◆ Instructions to follow: Across all of the records below, determine the number of lines containing the string "button"; reply with that number only.

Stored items
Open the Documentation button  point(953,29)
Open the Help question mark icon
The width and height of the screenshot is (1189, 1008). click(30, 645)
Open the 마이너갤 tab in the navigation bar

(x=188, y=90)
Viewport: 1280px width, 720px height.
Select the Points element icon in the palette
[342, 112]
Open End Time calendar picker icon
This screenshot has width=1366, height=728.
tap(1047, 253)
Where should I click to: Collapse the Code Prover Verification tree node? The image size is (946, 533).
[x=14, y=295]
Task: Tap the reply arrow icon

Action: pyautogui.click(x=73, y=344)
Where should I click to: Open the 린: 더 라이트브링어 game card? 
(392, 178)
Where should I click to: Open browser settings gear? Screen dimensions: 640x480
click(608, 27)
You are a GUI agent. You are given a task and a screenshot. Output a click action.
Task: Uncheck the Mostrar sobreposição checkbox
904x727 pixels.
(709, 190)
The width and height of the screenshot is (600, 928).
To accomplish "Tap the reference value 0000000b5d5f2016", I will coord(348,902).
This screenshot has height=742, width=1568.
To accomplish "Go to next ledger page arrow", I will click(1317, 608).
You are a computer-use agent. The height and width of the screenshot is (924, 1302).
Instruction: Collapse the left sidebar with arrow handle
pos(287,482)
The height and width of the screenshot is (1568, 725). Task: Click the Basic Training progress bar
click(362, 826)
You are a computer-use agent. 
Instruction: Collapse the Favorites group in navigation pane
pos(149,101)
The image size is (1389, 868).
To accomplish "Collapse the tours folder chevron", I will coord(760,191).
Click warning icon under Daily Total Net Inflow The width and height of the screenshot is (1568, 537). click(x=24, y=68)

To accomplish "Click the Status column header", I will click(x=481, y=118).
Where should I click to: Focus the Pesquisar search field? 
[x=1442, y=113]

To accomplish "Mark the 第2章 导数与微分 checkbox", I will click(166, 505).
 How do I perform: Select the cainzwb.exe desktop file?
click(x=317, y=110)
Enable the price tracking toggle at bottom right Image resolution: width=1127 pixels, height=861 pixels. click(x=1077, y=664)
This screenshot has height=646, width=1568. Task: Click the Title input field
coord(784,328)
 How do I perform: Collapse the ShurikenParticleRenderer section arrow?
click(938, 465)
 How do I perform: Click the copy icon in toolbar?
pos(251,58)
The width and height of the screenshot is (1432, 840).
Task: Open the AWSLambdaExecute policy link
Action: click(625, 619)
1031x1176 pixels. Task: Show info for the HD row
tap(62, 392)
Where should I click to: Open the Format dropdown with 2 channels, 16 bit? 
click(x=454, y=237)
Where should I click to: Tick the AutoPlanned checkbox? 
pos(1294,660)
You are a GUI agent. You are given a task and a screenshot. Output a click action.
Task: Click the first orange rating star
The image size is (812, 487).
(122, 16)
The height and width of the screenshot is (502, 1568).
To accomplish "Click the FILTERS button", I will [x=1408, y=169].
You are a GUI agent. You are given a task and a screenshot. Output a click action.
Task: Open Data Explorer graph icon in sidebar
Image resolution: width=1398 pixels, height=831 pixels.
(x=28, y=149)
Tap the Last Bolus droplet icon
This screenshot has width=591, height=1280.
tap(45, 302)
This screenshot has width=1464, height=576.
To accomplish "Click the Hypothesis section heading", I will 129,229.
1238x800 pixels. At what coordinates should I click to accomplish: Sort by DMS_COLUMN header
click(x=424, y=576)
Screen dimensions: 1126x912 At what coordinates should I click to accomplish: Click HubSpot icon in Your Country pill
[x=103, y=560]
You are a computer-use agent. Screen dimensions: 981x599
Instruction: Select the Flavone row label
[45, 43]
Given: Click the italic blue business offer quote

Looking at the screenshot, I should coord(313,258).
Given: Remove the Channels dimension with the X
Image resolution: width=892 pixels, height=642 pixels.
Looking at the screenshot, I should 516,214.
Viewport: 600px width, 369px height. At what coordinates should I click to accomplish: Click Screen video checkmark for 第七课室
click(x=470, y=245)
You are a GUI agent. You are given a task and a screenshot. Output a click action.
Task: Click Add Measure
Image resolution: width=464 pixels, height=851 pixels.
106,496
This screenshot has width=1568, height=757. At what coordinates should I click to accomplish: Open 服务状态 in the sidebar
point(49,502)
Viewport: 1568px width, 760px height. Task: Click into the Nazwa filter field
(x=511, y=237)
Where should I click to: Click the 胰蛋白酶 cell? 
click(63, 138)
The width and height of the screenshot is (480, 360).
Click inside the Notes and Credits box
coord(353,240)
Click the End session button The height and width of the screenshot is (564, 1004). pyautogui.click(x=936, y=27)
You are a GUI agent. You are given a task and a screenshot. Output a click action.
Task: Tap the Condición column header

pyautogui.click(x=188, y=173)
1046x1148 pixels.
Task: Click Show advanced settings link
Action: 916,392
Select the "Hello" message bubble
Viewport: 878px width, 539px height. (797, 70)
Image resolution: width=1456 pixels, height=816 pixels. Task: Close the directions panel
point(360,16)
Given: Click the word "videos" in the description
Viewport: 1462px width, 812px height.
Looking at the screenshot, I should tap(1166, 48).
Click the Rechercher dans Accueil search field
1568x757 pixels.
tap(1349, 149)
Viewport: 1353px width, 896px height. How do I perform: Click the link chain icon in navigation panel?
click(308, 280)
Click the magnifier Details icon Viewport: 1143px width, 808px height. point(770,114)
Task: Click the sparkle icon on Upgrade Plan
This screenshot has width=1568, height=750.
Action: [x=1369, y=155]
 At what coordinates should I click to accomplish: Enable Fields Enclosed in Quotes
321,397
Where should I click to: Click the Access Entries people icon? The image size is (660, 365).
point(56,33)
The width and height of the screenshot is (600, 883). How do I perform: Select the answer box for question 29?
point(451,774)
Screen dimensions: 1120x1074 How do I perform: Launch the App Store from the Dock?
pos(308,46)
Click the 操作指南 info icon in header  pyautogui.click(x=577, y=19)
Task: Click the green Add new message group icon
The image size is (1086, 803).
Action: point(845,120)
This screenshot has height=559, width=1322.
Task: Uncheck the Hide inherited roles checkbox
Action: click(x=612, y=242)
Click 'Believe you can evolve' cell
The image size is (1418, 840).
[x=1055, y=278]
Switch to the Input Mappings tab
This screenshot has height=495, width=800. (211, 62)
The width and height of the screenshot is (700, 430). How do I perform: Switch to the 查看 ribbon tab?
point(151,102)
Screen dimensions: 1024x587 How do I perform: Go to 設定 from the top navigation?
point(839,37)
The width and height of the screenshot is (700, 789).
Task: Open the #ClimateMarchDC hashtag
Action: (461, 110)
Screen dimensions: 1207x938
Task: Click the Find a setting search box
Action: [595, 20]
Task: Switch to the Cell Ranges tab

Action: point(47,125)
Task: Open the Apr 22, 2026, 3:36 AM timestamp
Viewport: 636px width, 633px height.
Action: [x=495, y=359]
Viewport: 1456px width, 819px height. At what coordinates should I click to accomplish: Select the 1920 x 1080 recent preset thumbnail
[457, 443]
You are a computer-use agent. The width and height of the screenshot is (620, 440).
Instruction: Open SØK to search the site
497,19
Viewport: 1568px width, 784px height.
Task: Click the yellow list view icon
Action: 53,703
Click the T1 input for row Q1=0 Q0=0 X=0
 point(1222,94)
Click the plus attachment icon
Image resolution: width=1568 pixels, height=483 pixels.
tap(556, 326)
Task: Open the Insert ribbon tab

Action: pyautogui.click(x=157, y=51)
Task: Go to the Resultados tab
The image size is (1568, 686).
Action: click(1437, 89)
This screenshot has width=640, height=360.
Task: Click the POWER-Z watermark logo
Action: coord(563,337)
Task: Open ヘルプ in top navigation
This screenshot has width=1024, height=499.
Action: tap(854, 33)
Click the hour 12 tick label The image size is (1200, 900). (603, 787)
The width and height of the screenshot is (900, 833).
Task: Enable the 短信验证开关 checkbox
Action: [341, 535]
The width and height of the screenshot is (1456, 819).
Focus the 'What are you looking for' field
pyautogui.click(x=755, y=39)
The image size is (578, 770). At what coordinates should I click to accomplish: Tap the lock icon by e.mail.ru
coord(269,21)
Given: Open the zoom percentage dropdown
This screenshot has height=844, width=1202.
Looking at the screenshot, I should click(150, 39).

◆ Solution for this task: 3